Prompt: Reproduce the items below with every "How do I perform" swapped for "How should I carry out", changing nothing else.

[Source records]
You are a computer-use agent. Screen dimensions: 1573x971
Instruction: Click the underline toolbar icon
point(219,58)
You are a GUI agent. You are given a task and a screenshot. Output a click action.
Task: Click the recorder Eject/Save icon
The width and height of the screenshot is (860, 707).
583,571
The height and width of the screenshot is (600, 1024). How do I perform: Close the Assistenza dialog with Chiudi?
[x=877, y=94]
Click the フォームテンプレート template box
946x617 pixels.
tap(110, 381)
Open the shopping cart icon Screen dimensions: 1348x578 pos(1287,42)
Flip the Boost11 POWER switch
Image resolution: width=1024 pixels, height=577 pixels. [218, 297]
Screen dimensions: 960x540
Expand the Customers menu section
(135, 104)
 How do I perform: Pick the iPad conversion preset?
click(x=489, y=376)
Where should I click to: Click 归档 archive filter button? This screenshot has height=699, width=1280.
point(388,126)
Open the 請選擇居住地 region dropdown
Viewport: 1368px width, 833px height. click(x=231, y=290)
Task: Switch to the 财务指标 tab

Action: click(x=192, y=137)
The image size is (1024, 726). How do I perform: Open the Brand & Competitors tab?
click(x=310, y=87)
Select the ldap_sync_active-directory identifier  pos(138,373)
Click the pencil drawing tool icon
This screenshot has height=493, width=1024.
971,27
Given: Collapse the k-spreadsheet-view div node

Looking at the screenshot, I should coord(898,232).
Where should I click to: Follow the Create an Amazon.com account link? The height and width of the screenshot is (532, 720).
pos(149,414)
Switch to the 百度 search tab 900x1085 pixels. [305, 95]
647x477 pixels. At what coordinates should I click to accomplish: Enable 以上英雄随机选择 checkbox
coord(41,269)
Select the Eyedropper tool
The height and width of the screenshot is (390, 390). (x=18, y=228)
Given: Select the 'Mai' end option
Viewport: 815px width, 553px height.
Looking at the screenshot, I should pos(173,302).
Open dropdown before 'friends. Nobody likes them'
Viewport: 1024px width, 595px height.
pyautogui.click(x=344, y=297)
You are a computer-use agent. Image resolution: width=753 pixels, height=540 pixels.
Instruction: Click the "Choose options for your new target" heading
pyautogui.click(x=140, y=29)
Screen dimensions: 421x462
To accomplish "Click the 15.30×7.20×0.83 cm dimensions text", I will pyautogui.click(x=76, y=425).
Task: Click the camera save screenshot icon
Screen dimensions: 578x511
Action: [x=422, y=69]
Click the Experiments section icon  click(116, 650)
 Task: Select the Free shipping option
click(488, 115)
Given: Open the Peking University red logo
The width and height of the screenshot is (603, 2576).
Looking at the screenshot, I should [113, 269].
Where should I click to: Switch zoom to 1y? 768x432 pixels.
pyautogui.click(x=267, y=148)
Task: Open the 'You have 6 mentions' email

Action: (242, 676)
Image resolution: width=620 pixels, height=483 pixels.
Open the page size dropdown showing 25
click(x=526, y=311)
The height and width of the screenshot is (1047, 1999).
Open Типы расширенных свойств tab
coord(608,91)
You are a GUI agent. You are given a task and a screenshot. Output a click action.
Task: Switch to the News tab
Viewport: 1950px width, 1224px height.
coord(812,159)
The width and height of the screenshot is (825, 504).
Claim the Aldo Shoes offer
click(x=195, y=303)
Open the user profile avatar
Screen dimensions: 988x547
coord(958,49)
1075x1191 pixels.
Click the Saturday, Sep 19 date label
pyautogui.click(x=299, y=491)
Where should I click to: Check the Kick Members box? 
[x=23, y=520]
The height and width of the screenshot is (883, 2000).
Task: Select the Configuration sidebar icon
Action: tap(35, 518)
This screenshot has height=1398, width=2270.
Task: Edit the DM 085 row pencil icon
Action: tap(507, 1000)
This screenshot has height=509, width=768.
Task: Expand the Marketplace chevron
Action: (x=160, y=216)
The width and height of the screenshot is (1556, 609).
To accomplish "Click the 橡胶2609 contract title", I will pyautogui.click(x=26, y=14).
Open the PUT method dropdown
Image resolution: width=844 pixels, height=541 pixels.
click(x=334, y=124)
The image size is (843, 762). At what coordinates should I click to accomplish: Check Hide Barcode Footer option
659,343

Result for this exercise:
You are a computer-use agent. Screen dimensions: 1573x971
Instruction: Click the underline toolbar icon
point(219,58)
You are a GUI agent. You are given a task and a screenshot. Output a click action.
Task: Click the recorder Eject/Save icon
The width and height of the screenshot is (860, 707).
583,571
The height and width of the screenshot is (600, 1024). How should I carry out: Close the Assistenza dialog with Chiudi?
[x=877, y=94]
Click the フォームテンプレート template box
946x617 pixels.
tap(110, 381)
Open the shopping cart icon Screen dimensions: 1348x578 pos(1287,42)
Flip the Boost11 POWER switch
Image resolution: width=1024 pixels, height=577 pixels. [218, 297]
Screen dimensions: 960x540
Expand the Customers menu section
(135, 104)
 How should I carry out: Pick the iPad conversion preset?
click(x=489, y=376)
Where should I click to: Click 归档 archive filter button? This screenshot has height=699, width=1280.
point(388,126)
Open the 請選擇居住地 region dropdown
Viewport: 1368px width, 833px height. click(x=231, y=290)
Task: Switch to the 财务指标 tab

Action: click(x=192, y=137)
The image size is (1024, 726). How should I carry out: Open the Brand & Competitors tab?
click(x=310, y=87)
Select the ldap_sync_active-directory identifier  pos(138,373)
Click the pencil drawing tool icon
This screenshot has height=493, width=1024.
971,27
Given: Collapse the k-spreadsheet-view div node

Looking at the screenshot, I should coord(898,232).
Where should I click to: Follow the Create an Amazon.com account link? The height and width of the screenshot is (532, 720).
pos(149,414)
Switch to the 百度 search tab 900x1085 pixels. [305, 95]
647x477 pixels. At what coordinates should I click to accomplish: Enable 以上英雄随机选择 checkbox
coord(41,269)
Select the Eyedropper tool
The height and width of the screenshot is (390, 390). (x=18, y=228)
Given: Select the 'Mai' end option
Viewport: 815px width, 553px height.
Looking at the screenshot, I should pos(173,302).
Open dropdown before 'friends. Nobody likes them'
Viewport: 1024px width, 595px height.
pyautogui.click(x=344, y=297)
You are a computer-use agent. Image resolution: width=753 pixels, height=540 pixels.
Instruction: Click the "Choose options for your new target" heading
pyautogui.click(x=140, y=29)
Screen dimensions: 421x462
To accomplish "Click the 15.30×7.20×0.83 cm dimensions text", I will pyautogui.click(x=76, y=425).
Task: Click the camera save screenshot icon
Screen dimensions: 578x511
Action: [x=422, y=69]
Click the Experiments section icon  click(116, 650)
 Task: Select the Free shipping option
click(488, 115)
Given: Open the Peking University red logo
The width and height of the screenshot is (603, 2576).
Looking at the screenshot, I should [113, 269].
Where should I click to: Switch zoom to 1y? 768x432 pixels.
pyautogui.click(x=267, y=148)
Task: Open the 'You have 6 mentions' email

Action: (242, 676)
Image resolution: width=620 pixels, height=483 pixels.
Open the page size dropdown showing 25
click(x=526, y=311)
The height and width of the screenshot is (1047, 1999).
Open Типы расширенных свойств tab
coord(608,91)
You are a GUI agent. You are given a task and a screenshot. Output a click action.
Task: Switch to the News tab
Viewport: 1950px width, 1224px height.
coord(812,159)
The width and height of the screenshot is (825, 504).
Claim the Aldo Shoes offer
click(x=195, y=303)
Open the user profile avatar
Screen dimensions: 988x547
coord(958,49)
1075x1191 pixels.
Click the Saturday, Sep 19 date label
pyautogui.click(x=299, y=491)
Where should I click to: Check the Kick Members box? 
[x=23, y=520]
The height and width of the screenshot is (883, 2000).
Task: Select the Configuration sidebar icon
Action: tap(35, 518)
This screenshot has height=1398, width=2270.
Task: Edit the DM 085 row pencil icon
Action: tap(507, 1000)
This screenshot has height=509, width=768.
Task: Expand the Marketplace chevron
Action: (x=160, y=216)
The width and height of the screenshot is (1556, 609).
To accomplish "Click the 橡胶2609 contract title", I will pyautogui.click(x=26, y=14).
Open the PUT method dropdown
Image resolution: width=844 pixels, height=541 pixels.
click(x=334, y=124)
The image size is (843, 762). At what coordinates should I click to accomplish: Check Hide Barcode Footer option
659,343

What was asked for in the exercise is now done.